▸ **EXERCISE TASK**: Output every line of the listing below word for word, leaving out the pictures.

▸ **Pointing data for screenshots and documents**:
************
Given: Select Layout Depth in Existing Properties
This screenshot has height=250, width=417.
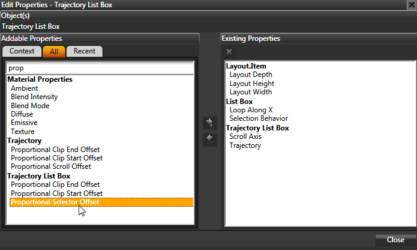Looking at the screenshot, I should coord(251,75).
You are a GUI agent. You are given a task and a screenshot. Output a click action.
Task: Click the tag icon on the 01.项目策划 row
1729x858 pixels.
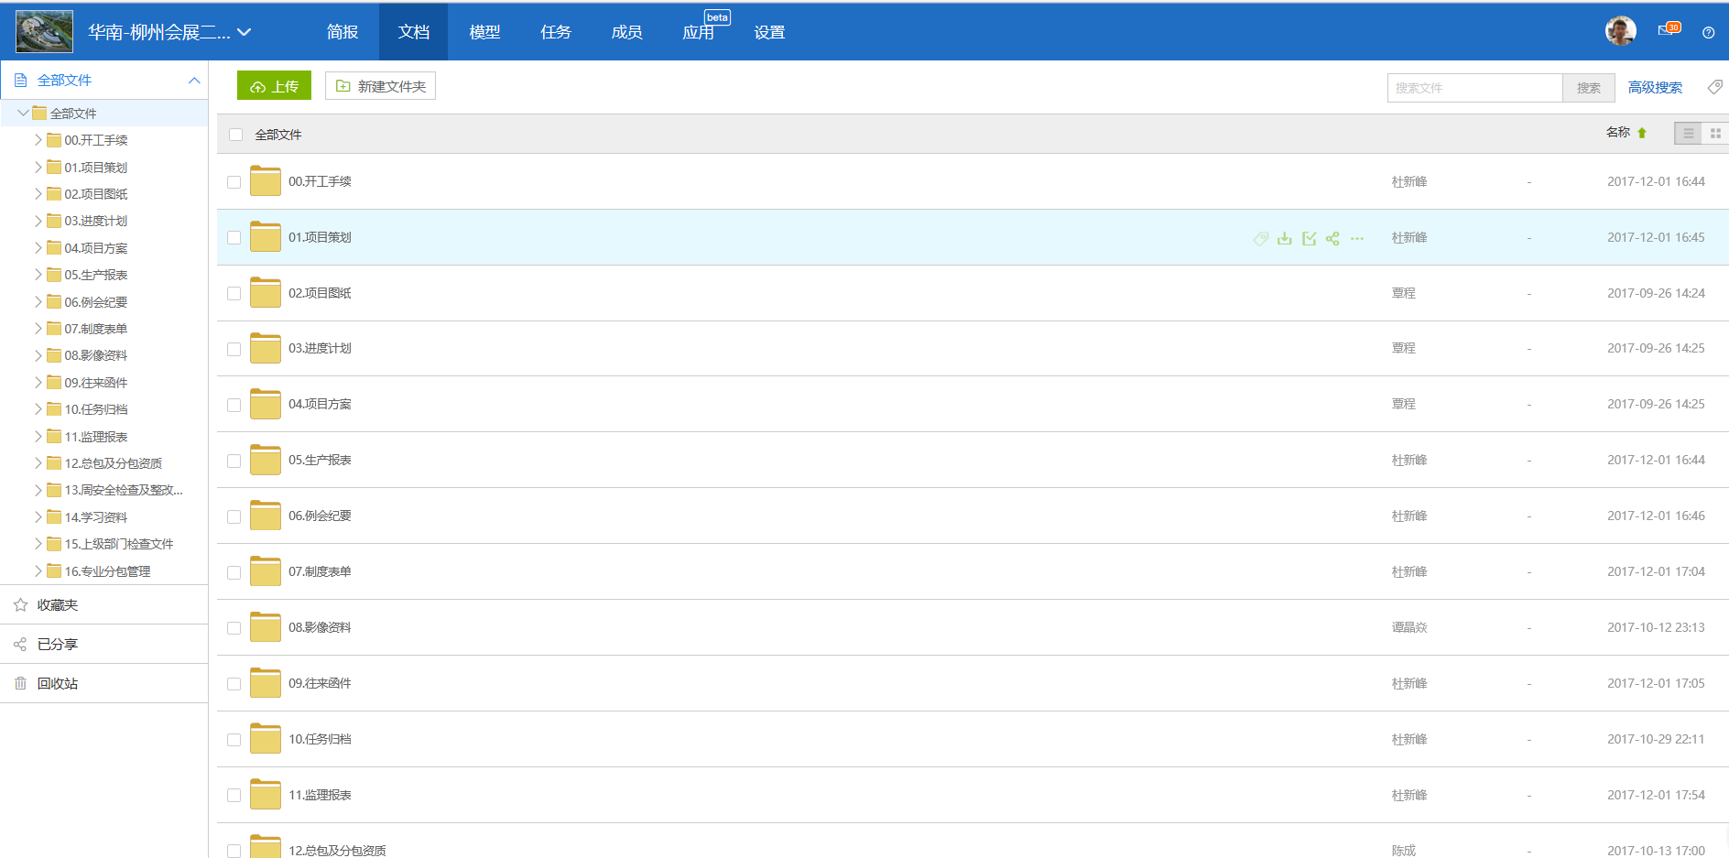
************
▸ **EXERCISE RESULT**:
Given: Select Layout Depth in Existing Properties
This screenshot has height=250, width=417.
Looking at the screenshot, I should coord(251,75).
You are a GUI agent. You are given a task and a screenshot. Output a click action.
Task: Click the tag icon on the 01.项目策划 row
1729x858 pixels.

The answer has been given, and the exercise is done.